In this section, we validate our method (ITI-Gen) for inclusive text-to-image generation on various attributes and scenarios.
Single Binary & Multiple Attributes
To demonstrate the capability of our method to sample images with a variety of face attributes, we construct 40 distinct reference image sets based on attributes from CelebA [1]. Also, given multiple reference image sets (each captures the marginal distribution for an attribute), ITI-GEN can generate diverse images across any category combination of the attributes.
We evaluate 5 text prompts in Figure 1— “a headshot of a {person, professor, doctor, worker, firefighter}” — and sample 200 images per prompt for each attribute, resulting in 40K generated images.
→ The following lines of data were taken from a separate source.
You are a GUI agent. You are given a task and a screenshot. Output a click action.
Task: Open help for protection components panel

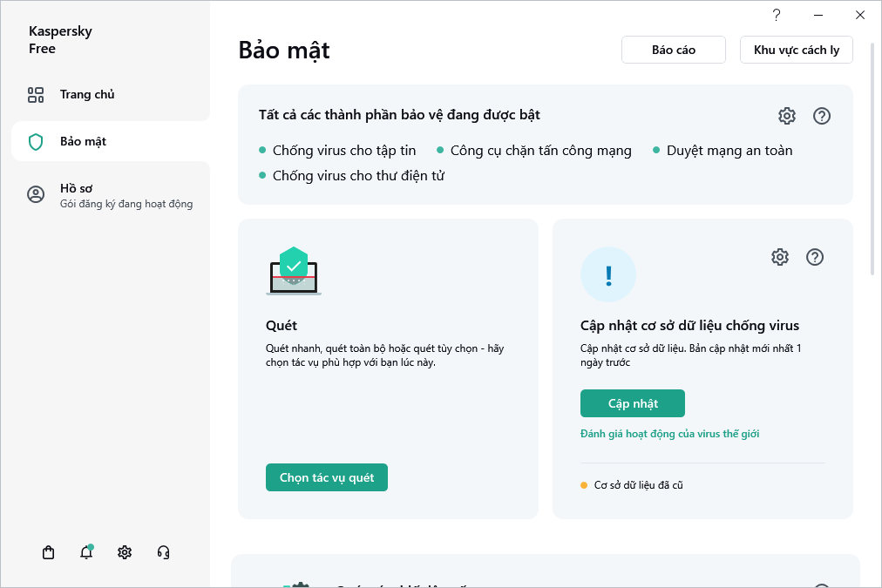[821, 116]
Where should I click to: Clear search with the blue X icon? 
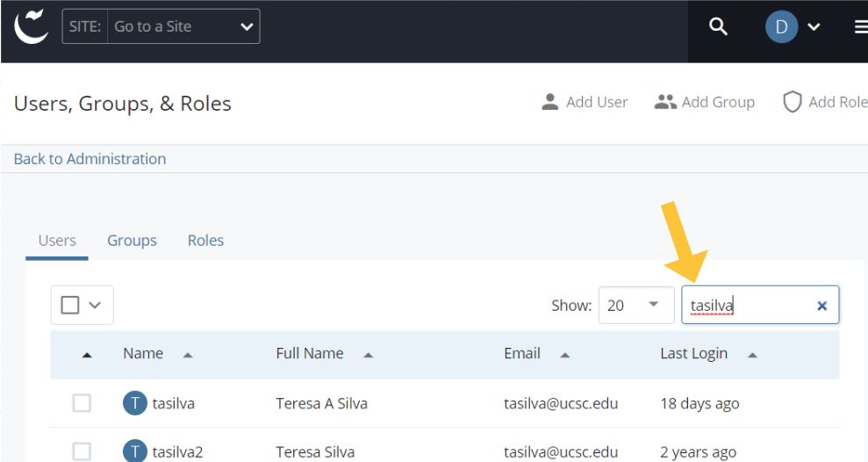(822, 306)
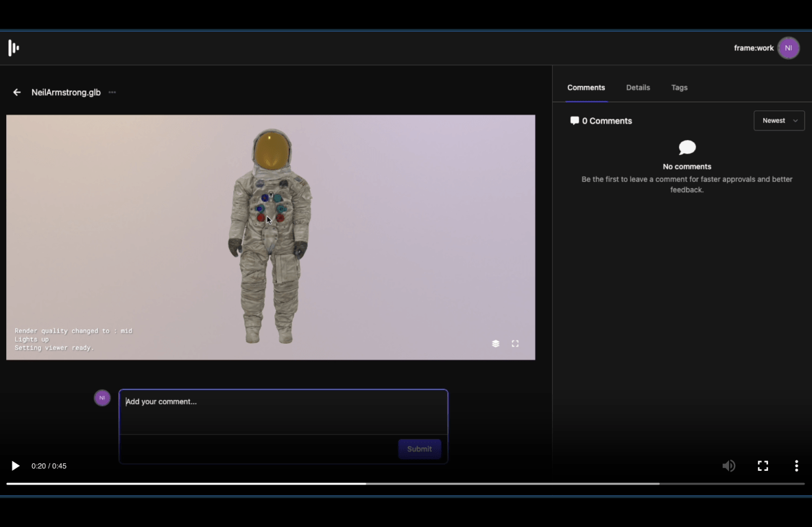Switch to the Tags tab
812x527 pixels.
(x=679, y=88)
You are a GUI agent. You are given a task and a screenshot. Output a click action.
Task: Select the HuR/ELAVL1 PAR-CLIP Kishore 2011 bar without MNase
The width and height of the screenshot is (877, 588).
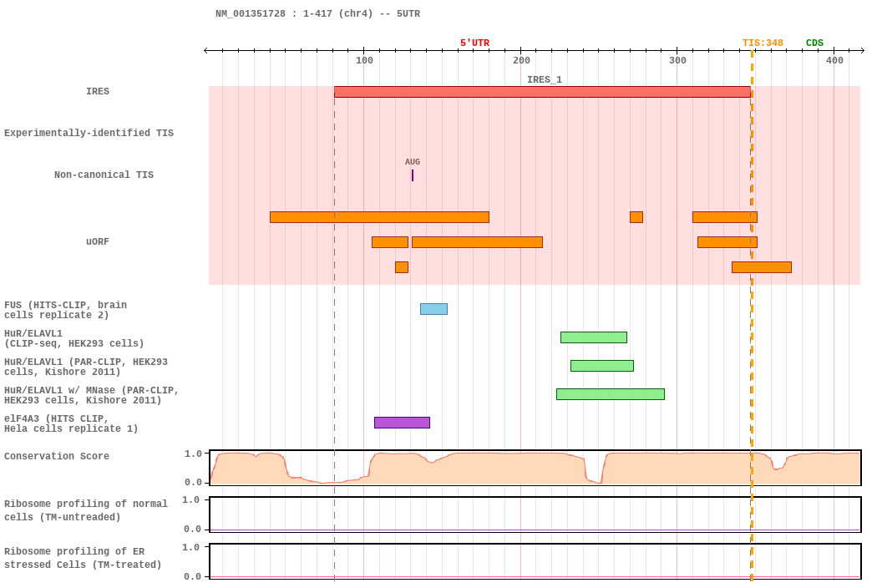point(601,366)
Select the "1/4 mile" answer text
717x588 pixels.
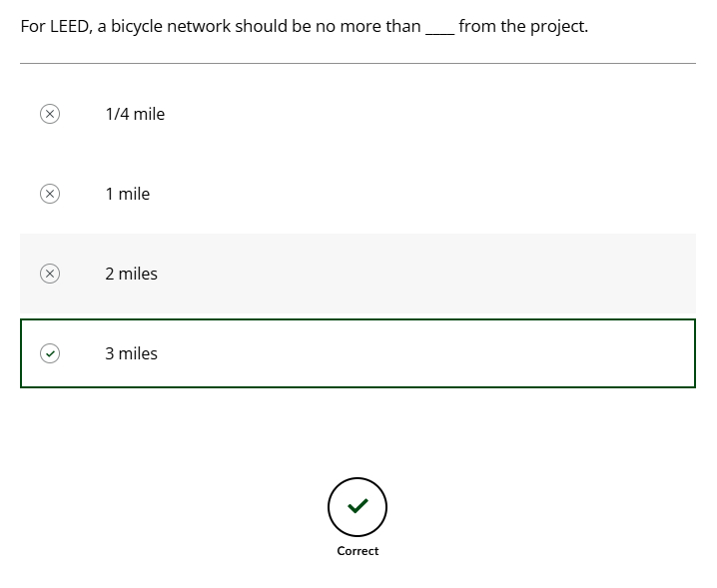tap(135, 114)
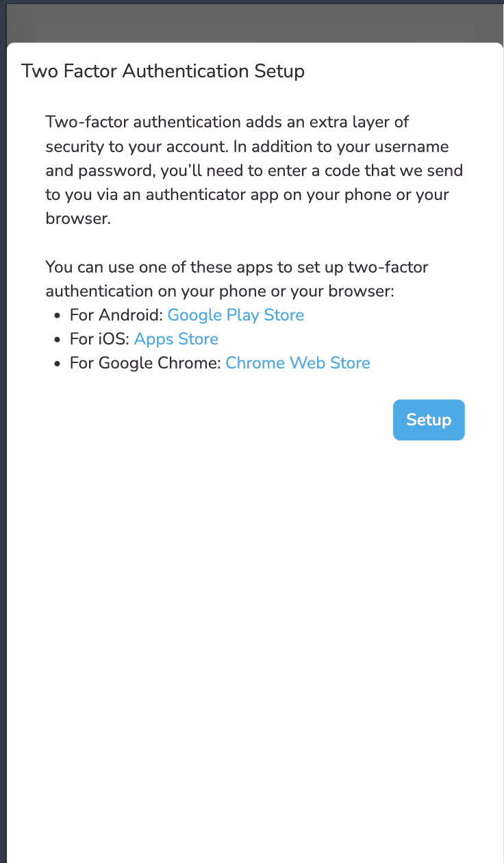Click the bullet point before For Google Chrome
This screenshot has width=504, height=863.
[x=58, y=364]
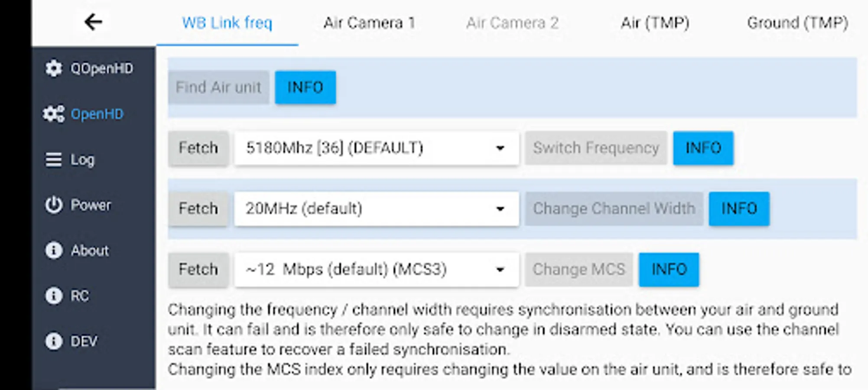The image size is (868, 390).
Task: Select the OpenHD double-gear icon
Action: 54,114
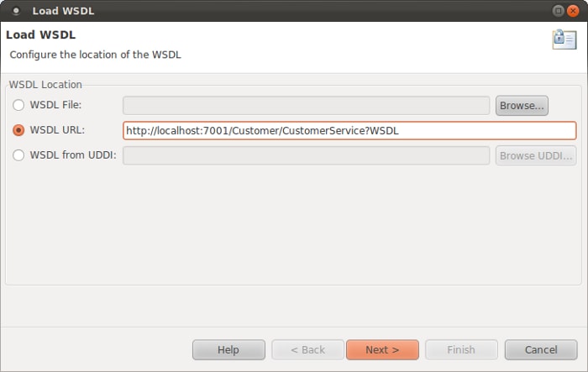Open the window menu icon in title bar

(15, 11)
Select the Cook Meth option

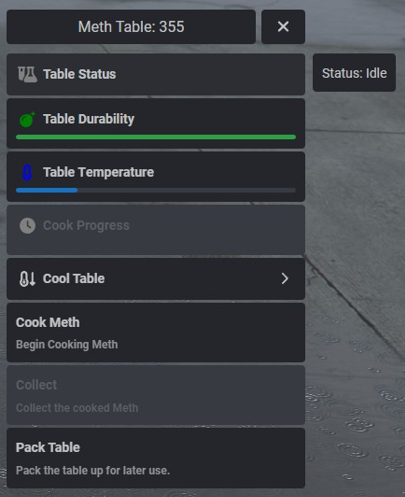coord(156,333)
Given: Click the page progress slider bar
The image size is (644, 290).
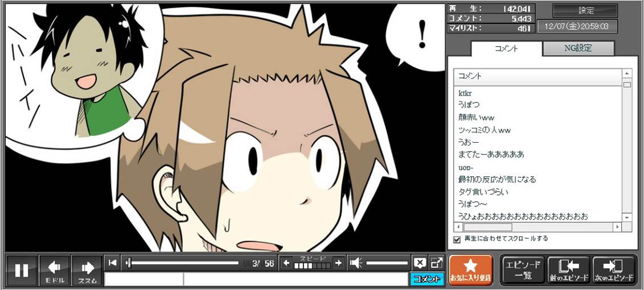Looking at the screenshot, I should pos(183,263).
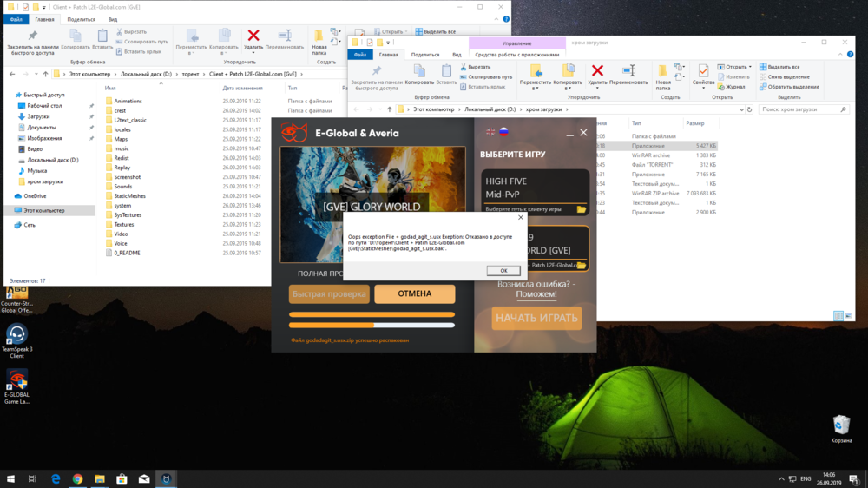Click the red Удалить icon in хром загрузки window
The image size is (868, 488).
coord(597,71)
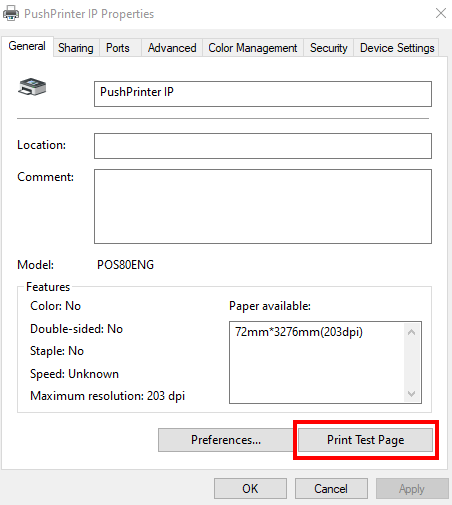Click the Cancel button
Image resolution: width=452 pixels, height=505 pixels.
(331, 489)
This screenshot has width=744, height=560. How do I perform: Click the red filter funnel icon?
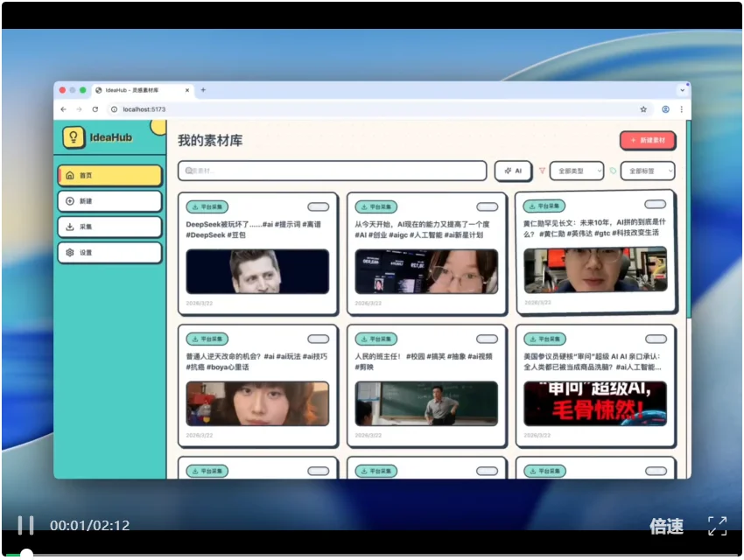[x=542, y=171]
We highlight the averaged results across 5 prompts of 6 attributes. ITI-GEN achieves near-perfect performance on balancing each binary attribute and multiple attributes, justifying our motivation: using separate inclusive tokens is beneficial in generating images that are uniformly distributed across attribute categories.
In Figure 2, we show the qualitative results of our method in debiasing 4 binary attributes simultaneously. The results show that our method perform well in debiasing multiple attributes.
Multi-Category Attributes
We further investigate multi-category attributes including perceived age and skin tone.
Specifically, we consider two challenging settings: (1) Perceived Gender × Age (Figure 4(a)), and (2) Perceived Gender × Skin Tone (Figure 4(b)). ITI-GEN achieves inclusiveness across all setups, especially on extremely under-represented categories for age (< 10 and > 50 years old in Figure 4(a)). More surprisingly (Figure 4(b)), ITI-GEN can leverage synthetic images (from FAIR) and jointly learn from different data sources (CelebA for gender and FAIR for skin tone), demonstrating great potential for bootstrapping inclusive data generation with graphics engines.
Other Domain
Besides human faces, we apply ITI-GEN to another domain: scene images. We claim that the inclusive text-to-image generation accounts for attributes from not only humans but also scenes, objects, or even environmental factors. Specifically, we use images from LHQ [2] as guidance to learn inclusive tokens and generate images with diverse subjective perception attributes. As illustrated in Figure 5, ITI-GEN can enrich the generated images to multiple levels of colorfulness, justifying the generalizability of our method to the attributes in different domains.
In conclusion, the results above demonstrate the effectiveness of our method in debiasing different attributes and different scenarios.
References:
[1]. Ziwei Liu et al. “Deep learning face attributes in the wild.” In ICCV, 2015
[2]. Ivan Skorokhodov, et al. “Aligning latent and image spaces to connect the unconnectable.” In ICCV, 2021.